E poi c’è Praga, con la sua immensa necropoli boscosa che accoglie Jan Palach, anch’essa visitata insieme agli allievi. Tra di loro una ragazza punk, dai capelli tinti, trucco vistoso, chewing gum perpetuamente tra i denti: il suicidio del padre l’ha convinta a raccogliere testimonianze e notizie sui vari cimiteri sparsi nel mondo, e ne fornisce ogni dettaglio all’insegnante.

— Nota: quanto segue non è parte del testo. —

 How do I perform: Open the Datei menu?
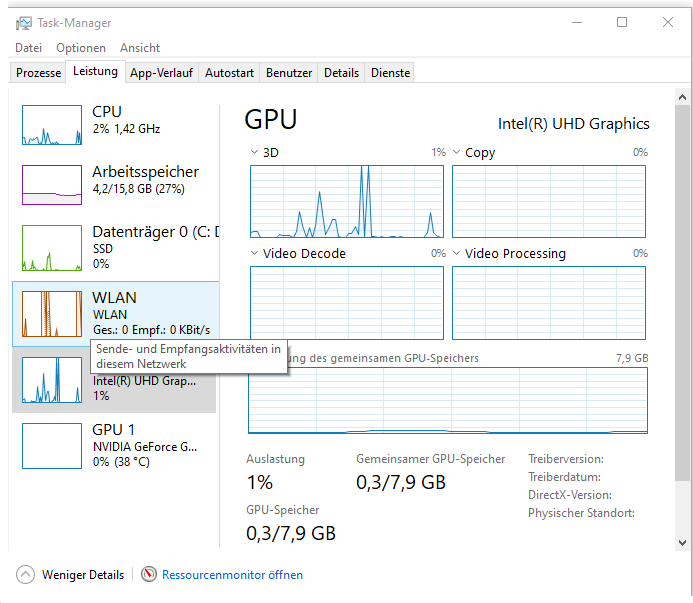(28, 48)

A Parigi, nel celeberrimo Père-Lachaise, sono sepolti Oscar Wilde e Jim Morrison, mentre un altro campo è destinato ai ghigliottinati della Rivoluzione. Highgate a Londra ospita Marx, in quello Acattolico di Roma si possono vedere le tombe di Gramsci, Shelley, Gregory Corso. Vicino a Miami esiste un cimitero sottomarino, un altro ad Halifax è riservato ai morti del Titanic, a Hollywood ovviamente c’è spazio per gli attori. In Romania esiste un camposanto allegro e colorato, a Berlino i morti senza nome sono accolti nella foresta di Grunewald. All’interno del penitenziario di Santo Stefano ci sono le sepolture degli ergastolani, in quello del manicomio di Volterra solo i malati di mente. In Indonesia seppelliscono i morti nelle cavità degli alberi, in uno stato africano le tombe riproducono il mestiere del defunto, nelle zone coperte da ghiacci lasciano che i cadaveri si decompongano all’aperto.

Una galleria sepolcrale, quella raccontata con garbo da Paolo Patui, che racchiude in un abbraccio universale vita e morte, sopravvivenza nel ricordo o speranza nella resurrezione. Perché ogni cimitero “è un posto senza vita che ha senso solo quando è attraversato da chi la vita ce l’ha ancora”.